The line with "Task: Switch to the player scene tab" marks where to begin. Please copy it and each line after it to the end of the records below, exactly.

(Saved data entries)

=== Begin Enclosure ===

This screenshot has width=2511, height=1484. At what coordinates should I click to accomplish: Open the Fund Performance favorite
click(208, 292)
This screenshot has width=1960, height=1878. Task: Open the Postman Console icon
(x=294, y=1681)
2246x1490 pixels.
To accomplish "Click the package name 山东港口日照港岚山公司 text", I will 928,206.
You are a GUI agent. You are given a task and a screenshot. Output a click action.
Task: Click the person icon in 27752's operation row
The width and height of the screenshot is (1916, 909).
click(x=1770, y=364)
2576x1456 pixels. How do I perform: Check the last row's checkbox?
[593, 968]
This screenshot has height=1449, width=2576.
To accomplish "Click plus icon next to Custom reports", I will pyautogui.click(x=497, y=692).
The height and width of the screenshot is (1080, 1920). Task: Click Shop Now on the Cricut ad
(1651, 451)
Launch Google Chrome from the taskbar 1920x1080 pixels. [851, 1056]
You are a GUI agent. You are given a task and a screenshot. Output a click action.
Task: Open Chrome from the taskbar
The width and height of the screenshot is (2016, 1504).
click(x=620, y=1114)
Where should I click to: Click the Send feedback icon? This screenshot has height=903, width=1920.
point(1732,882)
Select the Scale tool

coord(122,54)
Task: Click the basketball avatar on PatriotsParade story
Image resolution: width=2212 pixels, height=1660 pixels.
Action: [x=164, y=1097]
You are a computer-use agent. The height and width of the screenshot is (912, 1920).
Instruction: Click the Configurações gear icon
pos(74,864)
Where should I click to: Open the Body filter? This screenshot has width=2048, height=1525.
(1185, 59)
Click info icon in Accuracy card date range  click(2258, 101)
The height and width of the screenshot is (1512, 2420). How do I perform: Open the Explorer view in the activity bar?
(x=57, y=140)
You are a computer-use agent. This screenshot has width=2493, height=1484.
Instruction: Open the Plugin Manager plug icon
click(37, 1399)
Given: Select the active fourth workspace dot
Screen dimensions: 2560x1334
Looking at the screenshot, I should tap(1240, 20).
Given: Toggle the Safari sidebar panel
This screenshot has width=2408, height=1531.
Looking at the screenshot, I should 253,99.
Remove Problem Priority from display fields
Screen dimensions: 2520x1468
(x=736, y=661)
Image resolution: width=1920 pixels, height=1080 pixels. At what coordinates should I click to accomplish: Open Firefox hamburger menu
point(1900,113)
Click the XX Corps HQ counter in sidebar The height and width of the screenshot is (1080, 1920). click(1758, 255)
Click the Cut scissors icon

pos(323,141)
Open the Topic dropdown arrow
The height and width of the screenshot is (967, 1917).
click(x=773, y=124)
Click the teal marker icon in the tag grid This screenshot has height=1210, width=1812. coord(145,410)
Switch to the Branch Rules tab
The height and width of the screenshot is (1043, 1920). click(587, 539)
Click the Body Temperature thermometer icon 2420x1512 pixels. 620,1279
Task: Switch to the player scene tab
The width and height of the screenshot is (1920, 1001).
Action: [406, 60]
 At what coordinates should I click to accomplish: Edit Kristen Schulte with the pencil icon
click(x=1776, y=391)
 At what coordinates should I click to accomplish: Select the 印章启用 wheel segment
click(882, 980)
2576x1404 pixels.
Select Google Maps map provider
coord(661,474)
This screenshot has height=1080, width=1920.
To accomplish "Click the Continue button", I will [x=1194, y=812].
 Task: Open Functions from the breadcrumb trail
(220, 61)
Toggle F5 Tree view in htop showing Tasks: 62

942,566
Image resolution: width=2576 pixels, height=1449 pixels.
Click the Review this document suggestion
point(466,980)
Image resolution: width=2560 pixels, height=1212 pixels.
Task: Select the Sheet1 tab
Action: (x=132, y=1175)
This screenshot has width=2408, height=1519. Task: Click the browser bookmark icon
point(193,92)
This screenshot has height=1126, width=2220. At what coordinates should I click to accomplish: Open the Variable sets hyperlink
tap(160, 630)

=== End Enclosure ===

- _Solution to this problem_
Task: Switch to the player scene tab
The width and height of the screenshot is (1920, 1001).
Action: [406, 60]
 At what coordinates should I click to accomplish: Edit Kristen Schulte with the pencil icon
click(x=1776, y=391)
 At what coordinates should I click to accomplish: Select the 印章启用 wheel segment
click(882, 980)
2576x1404 pixels.
Select Google Maps map provider
coord(661,474)
This screenshot has height=1080, width=1920.
To accomplish "Click the Continue button", I will [x=1194, y=812].
 Task: Open Functions from the breadcrumb trail
(220, 61)
Toggle F5 Tree view in htop showing Tasks: 62

942,566
Image resolution: width=2576 pixels, height=1449 pixels.
Click the Review this document suggestion
point(466,980)
Image resolution: width=2560 pixels, height=1212 pixels.
Task: Select the Sheet1 tab
Action: (x=132, y=1175)
This screenshot has width=2408, height=1519. Task: Click the browser bookmark icon
point(193,92)
This screenshot has height=1126, width=2220. At what coordinates should I click to accomplish: Open the Variable sets hyperlink
tap(160, 630)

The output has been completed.